**Source excerpt**
-*-

2018-06-08: Joint Conference on Digital Libraries (JCDL) 2018 Trip Report

The gathering place at the Cattle Raisers Museum, Fort Worth, Texas 
This year's 18th ACM/IEEE Joint Conference on Digital Libraries Libraries (JCDL 2018) took place at the University of North Texas (Fort Worth, Texas). Between June 3-6, members of WSDL attended paper sessions, workshops, tutorials, panels, and a doctoral consortium.

The theme of this year's conference was "From Data to Wisdom: Resilient Integration across Societies, Disciplines, and Systems." The conference provided researchers across multiple disciplines ranging from Digital Libraries and Web science research to Libraries and Information science, with the opportunity to communicate the findings of their research.

Day 1 (June 3, 2018)

The first day of the conference was dedicated to doctoral consortium, tutorials, and workshops. The doctoral consortium provided an opportunity for Ph.D. students in the early phases of their dissertation to present their thesis and research plans and receive constructive feedback. I will provide a link to the Doctoral Consortium blogpost when it becomes available.

Day 2 (June 4, 2018)

The conference officially began on the second day with Dr. Jiangping Chen's introduction of the conference and the keynote speaker - Dr. Trevor Owens. Dr. Trevor Owens is a librarian, researcher and policy maker and the first head of Digital Content Management for library services at the Library of Congress. His talk was titled: "We have interesting problems." 

It started with a highlight of Ben Shneiderman's The New ABCs of Research which provides students with guidance on how to succeed in research, and provides senior researchers and policy makers on how to respond to new problems and apply new technologies. The new ABC's of research may be grossly summarized with two acronyms included in the book: ABC (Applied, Basic, and Combined) and SED (Science, Engineering, and Design).
Additionally, he presented NDP@3, an IMLS framework for investments in digital infrastructures for libraries. Also he presented multiple IMLS-funded projects such as: Image Analysis for Archival Discover (AIDA), which explores various ways to use millions of images representing the digitized cultural record.

-*-

**Data items**
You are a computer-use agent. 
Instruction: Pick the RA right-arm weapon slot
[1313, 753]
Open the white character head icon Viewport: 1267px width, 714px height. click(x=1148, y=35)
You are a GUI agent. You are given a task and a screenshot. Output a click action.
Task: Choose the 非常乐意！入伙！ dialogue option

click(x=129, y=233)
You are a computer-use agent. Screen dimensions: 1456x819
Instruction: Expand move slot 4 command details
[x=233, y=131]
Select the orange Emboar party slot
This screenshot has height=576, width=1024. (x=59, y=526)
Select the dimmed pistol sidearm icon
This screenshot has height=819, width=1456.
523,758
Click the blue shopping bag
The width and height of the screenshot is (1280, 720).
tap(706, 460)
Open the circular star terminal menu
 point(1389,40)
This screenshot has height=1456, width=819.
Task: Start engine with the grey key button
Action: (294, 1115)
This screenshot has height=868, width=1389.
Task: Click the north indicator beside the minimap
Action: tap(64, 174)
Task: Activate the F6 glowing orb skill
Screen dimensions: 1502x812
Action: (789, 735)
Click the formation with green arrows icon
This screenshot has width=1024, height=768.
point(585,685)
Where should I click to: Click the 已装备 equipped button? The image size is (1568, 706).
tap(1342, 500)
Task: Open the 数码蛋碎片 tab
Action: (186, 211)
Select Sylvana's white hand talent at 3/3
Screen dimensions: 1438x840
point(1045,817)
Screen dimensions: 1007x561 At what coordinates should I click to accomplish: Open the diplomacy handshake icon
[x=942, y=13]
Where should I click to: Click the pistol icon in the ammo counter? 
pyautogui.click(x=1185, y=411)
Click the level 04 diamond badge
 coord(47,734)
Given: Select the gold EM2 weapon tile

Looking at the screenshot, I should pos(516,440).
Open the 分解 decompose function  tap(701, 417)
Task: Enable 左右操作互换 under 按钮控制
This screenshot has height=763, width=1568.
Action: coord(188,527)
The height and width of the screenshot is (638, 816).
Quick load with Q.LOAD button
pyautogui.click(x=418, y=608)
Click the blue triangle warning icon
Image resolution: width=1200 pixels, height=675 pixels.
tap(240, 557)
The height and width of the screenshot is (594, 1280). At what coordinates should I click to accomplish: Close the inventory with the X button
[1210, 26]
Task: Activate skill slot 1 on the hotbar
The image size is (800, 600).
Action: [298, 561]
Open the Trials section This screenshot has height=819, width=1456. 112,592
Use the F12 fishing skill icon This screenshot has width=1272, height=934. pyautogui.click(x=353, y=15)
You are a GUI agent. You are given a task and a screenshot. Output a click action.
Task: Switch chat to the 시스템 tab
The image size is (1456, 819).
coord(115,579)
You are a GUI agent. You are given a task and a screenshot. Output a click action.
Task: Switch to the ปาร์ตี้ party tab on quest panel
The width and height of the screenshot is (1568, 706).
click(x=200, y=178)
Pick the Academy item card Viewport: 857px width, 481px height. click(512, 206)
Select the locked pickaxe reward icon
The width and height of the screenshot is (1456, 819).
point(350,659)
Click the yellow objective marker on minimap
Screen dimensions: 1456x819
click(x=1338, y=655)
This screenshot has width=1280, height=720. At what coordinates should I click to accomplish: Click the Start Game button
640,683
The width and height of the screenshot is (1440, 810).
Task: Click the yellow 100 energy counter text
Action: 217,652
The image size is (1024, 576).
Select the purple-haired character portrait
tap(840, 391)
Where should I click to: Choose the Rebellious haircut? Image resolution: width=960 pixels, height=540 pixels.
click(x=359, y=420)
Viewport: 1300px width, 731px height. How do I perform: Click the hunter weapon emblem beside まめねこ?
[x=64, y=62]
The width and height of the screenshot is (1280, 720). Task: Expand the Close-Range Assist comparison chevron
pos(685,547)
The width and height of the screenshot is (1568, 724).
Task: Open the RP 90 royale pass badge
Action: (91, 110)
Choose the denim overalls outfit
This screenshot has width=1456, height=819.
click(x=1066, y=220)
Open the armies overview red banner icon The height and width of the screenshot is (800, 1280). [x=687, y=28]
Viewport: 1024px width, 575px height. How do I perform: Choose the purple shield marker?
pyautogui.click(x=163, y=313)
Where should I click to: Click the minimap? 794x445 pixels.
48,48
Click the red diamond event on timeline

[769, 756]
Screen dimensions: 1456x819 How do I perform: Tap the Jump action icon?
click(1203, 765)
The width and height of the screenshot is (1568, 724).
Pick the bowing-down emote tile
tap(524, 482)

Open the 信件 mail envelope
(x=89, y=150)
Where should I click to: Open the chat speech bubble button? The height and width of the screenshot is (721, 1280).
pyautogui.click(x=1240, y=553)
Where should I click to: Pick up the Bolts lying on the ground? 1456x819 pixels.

-*-

**Stated task 1**
Answer these questions from the JCDL 2018 trip report:
(a) At which university was the conference held?
(b) What was the title of Dr. Trevor Owens's keynote talk?
(c) What does the acronym SED stand for?
**Stated task 2**
Extend the JCDL 2018 trip report, picking up after its final sentence.
The items were drawn from a separate source.

**Right answer 1**
(a) The University of North Texas (Fort Worth, Texas)
(b) "We have interesting problems."
(c) Science, Engineering, and Design

**Right answer 2**
Next he talked about some resources at the Library of Congress Labs such as:
  • Library of Congress Colors: provides the capability of exploring the colors in the Library of Congress collections.
  • LC for Robots: provides a list of APIs, data and tutorials for exploring the digital collections at the Library of Congress.
Following the keynote were three concurrent paper sessions with the theme: Use, Collection Building, and Semantics & Linking. I will briefly describe the papers discussed in two paper sessions.


Paper session 1B (Day 2)


Myriam Traub (best paper nominee), a PhD student at Centrum Wiskunde & Informatica (CWI) presented a full paper titled: "Impact of Crowdsourcing OCR Improvements on Retrievability Bias." She discussed how  crowd-sourced correction of OCR errors affects the retrievability of documents in a historic newspaper corpus in a digital library.
Three short papers followed Traubs's presentation. First, Karen Harker, a Collection Assessment Librarian at the University of North Texas Libraries presented: "Applying the Analytic Hierarchy Process to an Institutional Repository Collection." She discussed the application of the Analytic Hierarchy Process (AHP) to create a model for evaluating collection development strategies of institutions. Second, Douglas Kennard presented: "Computer-Assisted Crowd Transcription of the U.S. Census with Personalized Assignments for Better Accuracy and Participation," where he introduced the Open Genealogy Data census transcription project that strives to make census  data readily available to researchers and digital libraries. This was achieved through the use of automatic handwriting recognition to bootstrap their census database, and subsequent crowd-sourced correction of the data through a web interface. Finally, Mandy Neumann, a research associate at the Institute of Information Science at TH Köln presented: "Prioritizing and Scheduling Conferences for Metadata Harvesting in dblp." She explored different features for ranking conference candidates by using a pseudo-relevance assessment.


Paper session 1C (Day 2)


Dr. Federico Nanni (best paper nominee), a postdoctoral researcher at the Data and Web Science Group at the University of Mannheim presented the first of three full papers titled: "Entity-Aspect Linking: Providing Fine-Grained Semantics of Entities in Context," in which he introduced a method for obtaining specific descriptions of entities in text by retrieving the most related section from Wikipedia.
Next, Gary Munnelly, a PhD student at the School of Computer Science and Statistics (SCSS) at Trinity College Dublin presented: "Investigating Entity Linking in Early English Legal Documents," discussing the effectiveness of different entity linking systems for the task of disambiguating named entities in 17th century depositions obtained during the 1641 Irish rebellion.
Finally, Dr. Ahmed Tayeh presented: "An Analysis of Cross-Document Linking Mechanisms," where he discussed different strategies for linking or associating information across physical and digital documents. The titles of other papers presented in a parallel session (1A) include:

Open Cross-Document Linking Service Based on a Plug-in Architecture from Ahmed Tayeh


Paper session 2A (Day 2)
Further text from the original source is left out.